What is the most important lesson you learned about yourself, throughout your career?
HEWITT: Oh, wow! That I bounce back pretty quick from rejection. I think, in 24 years in the business, you have a lot of doors slammed in your face, and a lot of people say mean things. Every time, I’m constantly surprised at how the span of time gets quicker that I get okay with it, and I’m over it. That’s been an interesting thing to learn.
Are you planning on writing another book?
HEWITT: I’ve been playing around with some new ideas for one. If I get a second to sit for a minute, I might take another stab at it.
You’ve been one of America’s darlings for a long time now. What are you looking forward to the audience seeing, with the show?
HEWITT: I’m hoping that they’ll just have a really good time. It’s a fun story that we’re telling. It’s an interesting story. I hope that they will really love Riley and root for her, as well as judge her sometimes. I’m one of those weird people that thinks a role model is an imperfect person, not a perfect person, because that’s who we are as real people. So, we’ve consciously tried to make Riley imperfect, in the most perfect way, and I’m hoping that people will appreciate that. I just want them to have fun. It’s a really fun show. We want to catch them by surprise and grab them by their shirt collars, every now and then, and have them cry or laugh unexpectedly, or get angry for her. But, for the most part, we just want them to have a good time.

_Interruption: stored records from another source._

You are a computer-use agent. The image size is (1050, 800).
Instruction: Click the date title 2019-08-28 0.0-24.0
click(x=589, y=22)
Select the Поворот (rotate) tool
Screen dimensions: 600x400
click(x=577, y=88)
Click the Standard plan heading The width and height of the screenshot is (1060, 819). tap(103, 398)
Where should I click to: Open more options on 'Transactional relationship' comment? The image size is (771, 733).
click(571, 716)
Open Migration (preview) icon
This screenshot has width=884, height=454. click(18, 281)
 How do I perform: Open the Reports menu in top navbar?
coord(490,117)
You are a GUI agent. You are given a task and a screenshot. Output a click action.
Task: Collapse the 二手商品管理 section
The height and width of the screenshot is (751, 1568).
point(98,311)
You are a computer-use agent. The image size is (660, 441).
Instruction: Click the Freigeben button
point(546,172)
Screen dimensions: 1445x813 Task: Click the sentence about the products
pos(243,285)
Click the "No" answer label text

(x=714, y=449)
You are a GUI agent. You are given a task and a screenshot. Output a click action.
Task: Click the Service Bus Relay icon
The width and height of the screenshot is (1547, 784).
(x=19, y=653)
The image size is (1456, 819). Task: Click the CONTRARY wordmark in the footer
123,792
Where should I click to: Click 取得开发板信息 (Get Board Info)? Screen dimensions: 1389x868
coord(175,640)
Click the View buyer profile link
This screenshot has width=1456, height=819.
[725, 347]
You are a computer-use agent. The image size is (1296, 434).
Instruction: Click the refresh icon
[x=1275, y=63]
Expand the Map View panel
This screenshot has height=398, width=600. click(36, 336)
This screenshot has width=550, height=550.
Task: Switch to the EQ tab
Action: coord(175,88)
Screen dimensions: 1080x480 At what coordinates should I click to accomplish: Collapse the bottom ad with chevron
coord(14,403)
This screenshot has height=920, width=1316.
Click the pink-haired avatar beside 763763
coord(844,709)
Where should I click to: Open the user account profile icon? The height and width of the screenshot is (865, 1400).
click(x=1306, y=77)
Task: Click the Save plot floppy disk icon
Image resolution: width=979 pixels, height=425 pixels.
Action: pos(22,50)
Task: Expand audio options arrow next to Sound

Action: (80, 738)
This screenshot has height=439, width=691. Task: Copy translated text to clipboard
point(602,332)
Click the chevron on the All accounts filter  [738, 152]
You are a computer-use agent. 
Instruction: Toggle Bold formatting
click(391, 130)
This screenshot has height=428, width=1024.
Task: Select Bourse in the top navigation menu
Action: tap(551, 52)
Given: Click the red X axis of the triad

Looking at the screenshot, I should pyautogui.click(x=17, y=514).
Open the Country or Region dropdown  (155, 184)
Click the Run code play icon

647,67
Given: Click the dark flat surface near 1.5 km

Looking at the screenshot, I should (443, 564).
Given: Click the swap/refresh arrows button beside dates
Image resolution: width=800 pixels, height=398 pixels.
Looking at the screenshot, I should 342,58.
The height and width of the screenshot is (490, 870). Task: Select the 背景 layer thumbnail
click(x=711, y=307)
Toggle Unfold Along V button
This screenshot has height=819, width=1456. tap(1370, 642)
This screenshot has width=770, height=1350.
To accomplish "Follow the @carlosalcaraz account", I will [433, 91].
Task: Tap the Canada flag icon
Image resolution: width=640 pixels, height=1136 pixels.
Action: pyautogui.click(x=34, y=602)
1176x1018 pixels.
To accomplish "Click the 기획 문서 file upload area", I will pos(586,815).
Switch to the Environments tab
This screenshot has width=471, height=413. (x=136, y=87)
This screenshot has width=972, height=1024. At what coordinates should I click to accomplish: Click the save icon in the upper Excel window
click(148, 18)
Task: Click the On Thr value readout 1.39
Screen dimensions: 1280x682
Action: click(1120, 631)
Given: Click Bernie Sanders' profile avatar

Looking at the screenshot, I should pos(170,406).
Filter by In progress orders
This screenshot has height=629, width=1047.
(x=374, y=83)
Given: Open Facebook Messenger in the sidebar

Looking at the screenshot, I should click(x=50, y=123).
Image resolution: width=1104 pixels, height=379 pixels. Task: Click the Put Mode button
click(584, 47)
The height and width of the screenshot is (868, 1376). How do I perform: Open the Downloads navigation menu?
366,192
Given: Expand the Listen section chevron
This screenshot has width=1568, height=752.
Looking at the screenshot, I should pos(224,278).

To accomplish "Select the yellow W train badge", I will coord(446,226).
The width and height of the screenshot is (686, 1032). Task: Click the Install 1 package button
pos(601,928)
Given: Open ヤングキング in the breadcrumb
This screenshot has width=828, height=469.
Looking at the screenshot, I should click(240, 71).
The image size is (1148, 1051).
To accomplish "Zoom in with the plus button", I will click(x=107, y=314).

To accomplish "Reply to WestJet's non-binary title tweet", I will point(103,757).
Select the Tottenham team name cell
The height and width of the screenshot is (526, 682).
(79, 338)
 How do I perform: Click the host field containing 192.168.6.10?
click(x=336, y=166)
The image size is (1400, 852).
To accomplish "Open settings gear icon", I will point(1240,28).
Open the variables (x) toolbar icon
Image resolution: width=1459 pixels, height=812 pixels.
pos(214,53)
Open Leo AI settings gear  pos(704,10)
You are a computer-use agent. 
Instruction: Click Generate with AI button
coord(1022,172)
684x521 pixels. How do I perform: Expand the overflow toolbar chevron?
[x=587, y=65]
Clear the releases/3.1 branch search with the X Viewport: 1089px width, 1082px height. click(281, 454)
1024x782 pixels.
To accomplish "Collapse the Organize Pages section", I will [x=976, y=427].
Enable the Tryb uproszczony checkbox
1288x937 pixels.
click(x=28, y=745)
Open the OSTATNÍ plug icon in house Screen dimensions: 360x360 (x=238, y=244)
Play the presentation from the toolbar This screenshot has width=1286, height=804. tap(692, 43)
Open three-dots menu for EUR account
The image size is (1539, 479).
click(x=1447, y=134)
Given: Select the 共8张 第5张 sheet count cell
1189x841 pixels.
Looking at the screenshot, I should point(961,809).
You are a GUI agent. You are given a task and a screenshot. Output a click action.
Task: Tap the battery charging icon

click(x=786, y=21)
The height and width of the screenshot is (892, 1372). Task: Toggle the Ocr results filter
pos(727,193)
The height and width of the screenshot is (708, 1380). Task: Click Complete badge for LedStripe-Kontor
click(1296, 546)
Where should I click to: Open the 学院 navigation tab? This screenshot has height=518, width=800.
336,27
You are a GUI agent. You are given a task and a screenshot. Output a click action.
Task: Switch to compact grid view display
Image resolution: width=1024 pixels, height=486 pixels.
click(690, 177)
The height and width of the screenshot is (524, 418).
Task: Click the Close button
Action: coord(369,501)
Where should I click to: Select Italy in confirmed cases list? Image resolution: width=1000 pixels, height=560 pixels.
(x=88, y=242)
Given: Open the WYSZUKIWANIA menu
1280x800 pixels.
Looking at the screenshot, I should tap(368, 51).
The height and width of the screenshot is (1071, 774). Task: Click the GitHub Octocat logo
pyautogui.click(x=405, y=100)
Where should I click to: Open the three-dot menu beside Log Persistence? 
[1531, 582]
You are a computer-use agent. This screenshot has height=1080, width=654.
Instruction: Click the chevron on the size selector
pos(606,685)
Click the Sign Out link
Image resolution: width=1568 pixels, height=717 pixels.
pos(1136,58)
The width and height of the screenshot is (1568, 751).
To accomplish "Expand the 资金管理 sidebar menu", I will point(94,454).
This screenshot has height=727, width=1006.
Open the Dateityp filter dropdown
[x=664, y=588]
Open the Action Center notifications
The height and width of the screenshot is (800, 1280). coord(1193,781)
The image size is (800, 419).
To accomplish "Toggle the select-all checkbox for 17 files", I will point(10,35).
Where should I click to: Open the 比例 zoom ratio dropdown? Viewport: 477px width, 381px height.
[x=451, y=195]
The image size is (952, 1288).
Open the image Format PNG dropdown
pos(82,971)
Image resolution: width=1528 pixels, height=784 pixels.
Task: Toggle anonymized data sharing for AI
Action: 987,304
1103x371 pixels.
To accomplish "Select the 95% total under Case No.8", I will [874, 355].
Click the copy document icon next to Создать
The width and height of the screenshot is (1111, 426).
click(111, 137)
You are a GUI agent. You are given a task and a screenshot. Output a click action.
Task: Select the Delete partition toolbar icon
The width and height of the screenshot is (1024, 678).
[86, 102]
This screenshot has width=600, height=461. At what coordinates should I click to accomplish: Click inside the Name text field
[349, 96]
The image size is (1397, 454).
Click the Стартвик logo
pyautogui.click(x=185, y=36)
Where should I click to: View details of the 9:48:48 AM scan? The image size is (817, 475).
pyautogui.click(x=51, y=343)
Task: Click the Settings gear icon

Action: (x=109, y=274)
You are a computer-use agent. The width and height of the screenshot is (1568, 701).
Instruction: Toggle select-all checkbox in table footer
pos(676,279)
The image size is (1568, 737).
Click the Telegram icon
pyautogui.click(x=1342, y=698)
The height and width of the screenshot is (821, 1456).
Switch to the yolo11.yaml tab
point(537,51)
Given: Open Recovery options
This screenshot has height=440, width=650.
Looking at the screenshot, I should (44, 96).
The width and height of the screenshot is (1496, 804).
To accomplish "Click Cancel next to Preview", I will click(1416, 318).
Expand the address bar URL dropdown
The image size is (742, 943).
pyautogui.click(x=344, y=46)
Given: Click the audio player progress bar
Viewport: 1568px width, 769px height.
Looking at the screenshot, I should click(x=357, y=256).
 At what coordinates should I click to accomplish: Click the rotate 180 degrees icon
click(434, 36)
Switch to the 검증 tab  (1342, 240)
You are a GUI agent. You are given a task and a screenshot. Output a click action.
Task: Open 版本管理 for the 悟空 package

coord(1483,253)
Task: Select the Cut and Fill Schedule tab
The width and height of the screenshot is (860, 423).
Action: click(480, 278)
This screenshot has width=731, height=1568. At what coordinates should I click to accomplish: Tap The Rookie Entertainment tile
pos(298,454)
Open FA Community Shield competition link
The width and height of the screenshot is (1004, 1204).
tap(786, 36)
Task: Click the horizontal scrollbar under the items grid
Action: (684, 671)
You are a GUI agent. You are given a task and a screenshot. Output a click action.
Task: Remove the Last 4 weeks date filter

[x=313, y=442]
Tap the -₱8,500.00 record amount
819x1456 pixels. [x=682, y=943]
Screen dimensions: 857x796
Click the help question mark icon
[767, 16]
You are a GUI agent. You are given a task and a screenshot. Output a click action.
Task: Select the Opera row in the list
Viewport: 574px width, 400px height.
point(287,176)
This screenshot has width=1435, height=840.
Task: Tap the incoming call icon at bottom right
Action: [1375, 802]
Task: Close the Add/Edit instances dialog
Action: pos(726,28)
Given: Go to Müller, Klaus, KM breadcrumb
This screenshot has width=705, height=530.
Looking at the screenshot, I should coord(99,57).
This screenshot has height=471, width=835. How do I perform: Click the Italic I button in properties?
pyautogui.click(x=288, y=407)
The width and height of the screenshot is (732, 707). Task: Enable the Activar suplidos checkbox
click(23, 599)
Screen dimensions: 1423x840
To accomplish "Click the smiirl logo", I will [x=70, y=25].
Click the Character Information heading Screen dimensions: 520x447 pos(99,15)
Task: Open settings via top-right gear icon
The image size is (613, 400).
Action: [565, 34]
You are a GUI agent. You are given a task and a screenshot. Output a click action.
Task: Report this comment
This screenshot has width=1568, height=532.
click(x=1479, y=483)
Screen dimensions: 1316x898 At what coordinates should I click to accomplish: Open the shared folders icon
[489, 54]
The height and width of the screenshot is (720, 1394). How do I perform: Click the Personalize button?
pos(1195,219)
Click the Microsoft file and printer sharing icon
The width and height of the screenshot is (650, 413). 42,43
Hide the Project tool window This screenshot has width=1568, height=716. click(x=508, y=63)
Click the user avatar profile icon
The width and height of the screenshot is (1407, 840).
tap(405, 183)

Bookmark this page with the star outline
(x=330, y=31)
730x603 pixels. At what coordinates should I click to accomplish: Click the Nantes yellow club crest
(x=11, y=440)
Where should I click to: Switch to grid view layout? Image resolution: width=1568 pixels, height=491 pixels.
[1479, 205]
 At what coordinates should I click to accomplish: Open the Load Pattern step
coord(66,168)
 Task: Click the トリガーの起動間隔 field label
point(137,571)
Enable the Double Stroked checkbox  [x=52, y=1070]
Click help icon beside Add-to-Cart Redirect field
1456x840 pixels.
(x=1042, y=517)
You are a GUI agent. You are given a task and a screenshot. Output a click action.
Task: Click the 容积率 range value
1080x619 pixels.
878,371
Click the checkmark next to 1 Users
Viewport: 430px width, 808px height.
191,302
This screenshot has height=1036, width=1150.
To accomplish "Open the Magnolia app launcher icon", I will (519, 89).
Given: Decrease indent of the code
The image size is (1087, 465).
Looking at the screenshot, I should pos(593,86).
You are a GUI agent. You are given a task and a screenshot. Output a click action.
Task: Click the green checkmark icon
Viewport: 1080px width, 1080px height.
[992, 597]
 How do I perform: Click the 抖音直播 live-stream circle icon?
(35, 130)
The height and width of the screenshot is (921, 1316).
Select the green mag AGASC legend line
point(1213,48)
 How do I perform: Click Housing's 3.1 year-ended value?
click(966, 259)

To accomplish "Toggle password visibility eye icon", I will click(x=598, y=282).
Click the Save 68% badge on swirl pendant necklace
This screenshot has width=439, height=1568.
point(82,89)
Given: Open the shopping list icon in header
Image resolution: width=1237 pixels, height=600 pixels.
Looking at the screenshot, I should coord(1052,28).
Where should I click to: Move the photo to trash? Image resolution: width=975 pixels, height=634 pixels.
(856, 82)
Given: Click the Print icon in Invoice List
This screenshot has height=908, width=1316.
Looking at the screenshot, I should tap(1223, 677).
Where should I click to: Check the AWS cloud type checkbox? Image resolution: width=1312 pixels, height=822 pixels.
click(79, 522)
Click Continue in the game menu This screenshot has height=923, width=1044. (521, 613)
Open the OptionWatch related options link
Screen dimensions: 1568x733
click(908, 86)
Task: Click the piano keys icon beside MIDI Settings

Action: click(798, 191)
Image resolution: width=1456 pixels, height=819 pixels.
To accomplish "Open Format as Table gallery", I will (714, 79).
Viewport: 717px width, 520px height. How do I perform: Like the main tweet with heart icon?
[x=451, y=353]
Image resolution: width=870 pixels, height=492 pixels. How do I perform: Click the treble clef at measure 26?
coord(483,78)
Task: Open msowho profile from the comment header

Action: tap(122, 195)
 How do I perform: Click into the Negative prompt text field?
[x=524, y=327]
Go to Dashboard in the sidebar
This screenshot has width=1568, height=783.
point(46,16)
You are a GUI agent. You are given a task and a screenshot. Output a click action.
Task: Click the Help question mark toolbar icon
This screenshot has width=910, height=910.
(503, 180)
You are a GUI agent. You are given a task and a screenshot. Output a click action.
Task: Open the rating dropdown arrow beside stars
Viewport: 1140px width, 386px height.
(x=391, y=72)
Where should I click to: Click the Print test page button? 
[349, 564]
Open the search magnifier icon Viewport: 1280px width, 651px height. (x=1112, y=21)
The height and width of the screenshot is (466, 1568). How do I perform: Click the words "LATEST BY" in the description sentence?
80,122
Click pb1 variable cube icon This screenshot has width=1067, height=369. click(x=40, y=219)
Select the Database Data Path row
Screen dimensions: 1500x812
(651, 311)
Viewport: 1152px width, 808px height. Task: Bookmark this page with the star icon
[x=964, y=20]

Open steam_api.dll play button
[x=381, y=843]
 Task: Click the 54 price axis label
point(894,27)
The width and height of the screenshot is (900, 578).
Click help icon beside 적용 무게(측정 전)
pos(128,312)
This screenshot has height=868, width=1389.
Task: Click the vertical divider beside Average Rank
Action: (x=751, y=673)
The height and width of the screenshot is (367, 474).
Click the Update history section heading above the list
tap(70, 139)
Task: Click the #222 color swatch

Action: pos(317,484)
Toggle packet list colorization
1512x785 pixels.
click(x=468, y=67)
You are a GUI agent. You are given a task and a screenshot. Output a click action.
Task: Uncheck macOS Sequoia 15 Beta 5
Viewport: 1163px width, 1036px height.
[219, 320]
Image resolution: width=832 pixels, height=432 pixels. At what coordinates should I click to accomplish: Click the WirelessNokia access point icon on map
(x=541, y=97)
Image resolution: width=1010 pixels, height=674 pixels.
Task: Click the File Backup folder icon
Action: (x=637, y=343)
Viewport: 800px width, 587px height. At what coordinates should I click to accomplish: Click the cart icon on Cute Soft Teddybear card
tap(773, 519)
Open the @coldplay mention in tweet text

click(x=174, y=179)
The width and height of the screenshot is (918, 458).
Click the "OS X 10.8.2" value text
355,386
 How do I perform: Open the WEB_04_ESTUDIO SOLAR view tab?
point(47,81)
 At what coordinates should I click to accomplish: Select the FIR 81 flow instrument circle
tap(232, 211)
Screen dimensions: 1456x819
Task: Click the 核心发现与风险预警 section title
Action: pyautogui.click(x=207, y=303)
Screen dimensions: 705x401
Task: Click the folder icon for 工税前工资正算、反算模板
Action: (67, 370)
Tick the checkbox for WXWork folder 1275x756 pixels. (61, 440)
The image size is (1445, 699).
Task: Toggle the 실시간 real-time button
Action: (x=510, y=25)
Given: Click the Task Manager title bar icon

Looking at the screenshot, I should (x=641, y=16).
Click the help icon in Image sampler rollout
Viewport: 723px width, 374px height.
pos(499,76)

What’s a day like, on the set?
HEWITT: It’s great. It’s very funny. The show’s subject matter leads to a lot of fun jokes, and we have a great time. Loretta Devine is the best. She and I are always in hysterics. My favorite thing to do is to bother all day. And, Cybill is just this ball of light. It’s a lot of fun.
What do you do in your downtime, to recharge and find some balance in your life?
HEWITT: I watch The Voice and American Idol, and I sit in my Brookstone foot massager. It’s so exciting at my house.
The Client List airs on Sunday nights on Lifetime, starting on April 8th.